_Task instructions_
Your answer should consist of all lines in the listing that hold the word "Expand".

★ ★ ★ ★ ★ ★ ★

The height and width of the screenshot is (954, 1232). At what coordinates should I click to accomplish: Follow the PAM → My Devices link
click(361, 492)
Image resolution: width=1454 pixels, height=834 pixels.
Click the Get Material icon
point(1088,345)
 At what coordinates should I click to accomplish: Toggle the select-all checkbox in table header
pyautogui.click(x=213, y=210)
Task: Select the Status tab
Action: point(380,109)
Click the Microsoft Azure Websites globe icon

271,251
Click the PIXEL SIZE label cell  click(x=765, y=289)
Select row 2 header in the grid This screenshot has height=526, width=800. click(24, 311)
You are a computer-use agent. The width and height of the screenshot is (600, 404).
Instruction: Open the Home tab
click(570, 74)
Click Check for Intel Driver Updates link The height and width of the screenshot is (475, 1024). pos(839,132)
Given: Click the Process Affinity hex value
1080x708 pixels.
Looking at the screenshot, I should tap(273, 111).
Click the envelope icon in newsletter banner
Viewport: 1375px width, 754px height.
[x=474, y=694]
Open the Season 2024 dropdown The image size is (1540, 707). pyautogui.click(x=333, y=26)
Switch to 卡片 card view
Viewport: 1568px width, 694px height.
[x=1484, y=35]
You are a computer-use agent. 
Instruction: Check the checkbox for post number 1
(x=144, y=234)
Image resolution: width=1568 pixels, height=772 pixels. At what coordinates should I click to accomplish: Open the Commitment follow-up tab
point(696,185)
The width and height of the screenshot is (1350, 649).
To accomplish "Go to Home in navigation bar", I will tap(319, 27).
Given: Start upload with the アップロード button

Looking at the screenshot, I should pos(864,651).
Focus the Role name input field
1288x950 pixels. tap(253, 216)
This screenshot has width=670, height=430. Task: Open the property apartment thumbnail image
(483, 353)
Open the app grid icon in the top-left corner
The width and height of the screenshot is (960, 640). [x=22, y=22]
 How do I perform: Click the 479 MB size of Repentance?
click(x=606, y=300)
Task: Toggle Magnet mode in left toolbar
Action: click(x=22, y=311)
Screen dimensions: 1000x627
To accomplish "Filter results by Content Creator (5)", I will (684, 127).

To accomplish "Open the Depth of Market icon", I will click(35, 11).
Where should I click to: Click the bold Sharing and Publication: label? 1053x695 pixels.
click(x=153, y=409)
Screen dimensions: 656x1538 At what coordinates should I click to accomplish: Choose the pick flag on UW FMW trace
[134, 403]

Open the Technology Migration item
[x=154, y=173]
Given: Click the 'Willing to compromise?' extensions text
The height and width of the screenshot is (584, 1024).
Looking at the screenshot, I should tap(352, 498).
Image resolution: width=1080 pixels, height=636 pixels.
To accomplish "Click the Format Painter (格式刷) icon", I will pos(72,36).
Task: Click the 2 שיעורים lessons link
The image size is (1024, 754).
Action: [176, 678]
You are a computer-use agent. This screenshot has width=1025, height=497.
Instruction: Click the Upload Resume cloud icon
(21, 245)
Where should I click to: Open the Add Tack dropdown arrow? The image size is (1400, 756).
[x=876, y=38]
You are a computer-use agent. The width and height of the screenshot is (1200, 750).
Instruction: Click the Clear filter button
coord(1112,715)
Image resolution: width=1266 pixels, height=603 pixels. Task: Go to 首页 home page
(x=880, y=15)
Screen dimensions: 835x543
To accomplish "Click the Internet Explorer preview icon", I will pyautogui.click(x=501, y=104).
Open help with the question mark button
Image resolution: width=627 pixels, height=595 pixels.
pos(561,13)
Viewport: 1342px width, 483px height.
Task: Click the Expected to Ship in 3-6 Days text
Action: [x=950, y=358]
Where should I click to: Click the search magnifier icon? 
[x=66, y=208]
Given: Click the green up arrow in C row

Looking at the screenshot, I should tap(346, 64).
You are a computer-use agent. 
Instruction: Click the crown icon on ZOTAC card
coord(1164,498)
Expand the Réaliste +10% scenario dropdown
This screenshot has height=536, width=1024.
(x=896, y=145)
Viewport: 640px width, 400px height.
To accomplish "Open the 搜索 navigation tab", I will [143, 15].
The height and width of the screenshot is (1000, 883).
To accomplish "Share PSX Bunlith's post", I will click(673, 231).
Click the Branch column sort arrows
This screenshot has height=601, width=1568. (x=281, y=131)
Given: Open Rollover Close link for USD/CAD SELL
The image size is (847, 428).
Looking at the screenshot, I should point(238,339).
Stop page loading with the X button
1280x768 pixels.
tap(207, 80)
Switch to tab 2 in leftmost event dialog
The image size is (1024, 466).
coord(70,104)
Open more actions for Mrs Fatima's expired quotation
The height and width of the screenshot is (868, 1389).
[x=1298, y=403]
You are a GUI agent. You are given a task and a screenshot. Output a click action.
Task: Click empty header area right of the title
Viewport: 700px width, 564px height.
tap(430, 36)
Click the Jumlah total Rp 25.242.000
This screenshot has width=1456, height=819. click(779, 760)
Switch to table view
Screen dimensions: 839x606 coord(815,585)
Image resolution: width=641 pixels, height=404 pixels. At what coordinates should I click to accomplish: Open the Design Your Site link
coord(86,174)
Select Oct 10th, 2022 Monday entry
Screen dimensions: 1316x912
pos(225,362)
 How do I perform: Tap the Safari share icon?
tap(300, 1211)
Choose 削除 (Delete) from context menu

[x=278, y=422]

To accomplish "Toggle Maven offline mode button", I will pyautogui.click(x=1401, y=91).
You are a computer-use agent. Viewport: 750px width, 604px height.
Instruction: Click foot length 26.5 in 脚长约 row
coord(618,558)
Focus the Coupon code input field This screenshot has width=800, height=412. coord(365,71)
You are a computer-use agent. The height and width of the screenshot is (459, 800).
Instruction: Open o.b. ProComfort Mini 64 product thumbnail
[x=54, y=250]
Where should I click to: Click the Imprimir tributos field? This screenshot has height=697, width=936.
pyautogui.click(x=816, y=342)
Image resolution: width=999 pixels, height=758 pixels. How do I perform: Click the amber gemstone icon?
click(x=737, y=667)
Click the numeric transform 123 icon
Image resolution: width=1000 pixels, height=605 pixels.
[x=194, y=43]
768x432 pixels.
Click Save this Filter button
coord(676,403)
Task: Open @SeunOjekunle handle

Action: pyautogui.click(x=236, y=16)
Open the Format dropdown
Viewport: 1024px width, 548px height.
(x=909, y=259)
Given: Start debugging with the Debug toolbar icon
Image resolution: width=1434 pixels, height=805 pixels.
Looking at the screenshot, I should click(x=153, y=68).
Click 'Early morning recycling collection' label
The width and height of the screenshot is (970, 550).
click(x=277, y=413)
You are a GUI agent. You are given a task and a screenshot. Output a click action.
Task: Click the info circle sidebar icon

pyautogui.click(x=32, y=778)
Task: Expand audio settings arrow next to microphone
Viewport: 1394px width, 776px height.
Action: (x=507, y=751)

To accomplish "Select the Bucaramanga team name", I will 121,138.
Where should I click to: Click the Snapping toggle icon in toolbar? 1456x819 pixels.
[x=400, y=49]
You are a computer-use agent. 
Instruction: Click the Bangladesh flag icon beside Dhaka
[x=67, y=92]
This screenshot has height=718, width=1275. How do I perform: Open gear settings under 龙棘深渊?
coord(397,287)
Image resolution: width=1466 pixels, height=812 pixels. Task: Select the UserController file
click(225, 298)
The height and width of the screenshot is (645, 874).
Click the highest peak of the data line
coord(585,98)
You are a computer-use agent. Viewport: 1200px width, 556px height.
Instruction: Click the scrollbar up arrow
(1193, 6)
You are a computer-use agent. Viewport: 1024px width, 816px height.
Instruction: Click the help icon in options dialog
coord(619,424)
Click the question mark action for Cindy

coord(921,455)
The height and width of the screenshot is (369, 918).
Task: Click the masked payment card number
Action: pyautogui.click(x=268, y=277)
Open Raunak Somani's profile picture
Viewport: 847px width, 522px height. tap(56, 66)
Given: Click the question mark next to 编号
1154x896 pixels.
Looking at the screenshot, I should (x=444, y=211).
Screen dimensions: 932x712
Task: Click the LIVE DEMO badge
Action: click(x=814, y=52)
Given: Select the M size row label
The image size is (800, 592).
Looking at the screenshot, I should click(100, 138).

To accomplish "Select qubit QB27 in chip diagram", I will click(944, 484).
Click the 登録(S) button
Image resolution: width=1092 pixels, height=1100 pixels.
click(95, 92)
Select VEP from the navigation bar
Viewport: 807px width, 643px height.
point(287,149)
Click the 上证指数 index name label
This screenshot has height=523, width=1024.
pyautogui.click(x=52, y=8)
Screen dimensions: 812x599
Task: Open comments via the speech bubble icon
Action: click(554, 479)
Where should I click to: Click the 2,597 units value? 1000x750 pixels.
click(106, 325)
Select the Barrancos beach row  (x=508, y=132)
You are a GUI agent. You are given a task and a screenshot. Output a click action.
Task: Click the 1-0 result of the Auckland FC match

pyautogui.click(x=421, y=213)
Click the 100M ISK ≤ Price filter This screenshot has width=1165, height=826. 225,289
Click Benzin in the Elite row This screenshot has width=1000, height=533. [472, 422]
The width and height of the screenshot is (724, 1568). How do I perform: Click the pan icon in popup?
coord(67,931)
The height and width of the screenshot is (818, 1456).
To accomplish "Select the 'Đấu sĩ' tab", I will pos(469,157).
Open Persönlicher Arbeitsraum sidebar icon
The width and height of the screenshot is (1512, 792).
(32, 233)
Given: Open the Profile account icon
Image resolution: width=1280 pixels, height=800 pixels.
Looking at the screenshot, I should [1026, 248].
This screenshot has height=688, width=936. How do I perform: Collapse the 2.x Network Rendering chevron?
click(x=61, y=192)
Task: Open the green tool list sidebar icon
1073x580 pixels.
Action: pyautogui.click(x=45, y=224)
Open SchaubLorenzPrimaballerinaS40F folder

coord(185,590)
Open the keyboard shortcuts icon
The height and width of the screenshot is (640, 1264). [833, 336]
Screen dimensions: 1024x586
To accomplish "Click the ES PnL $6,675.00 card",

★ ★ ★ ★ ★ ★ ★

_The completed task_
Expand the Réaliste +10% scenario dropdown
Task: Expand audio settings arrow next to microphone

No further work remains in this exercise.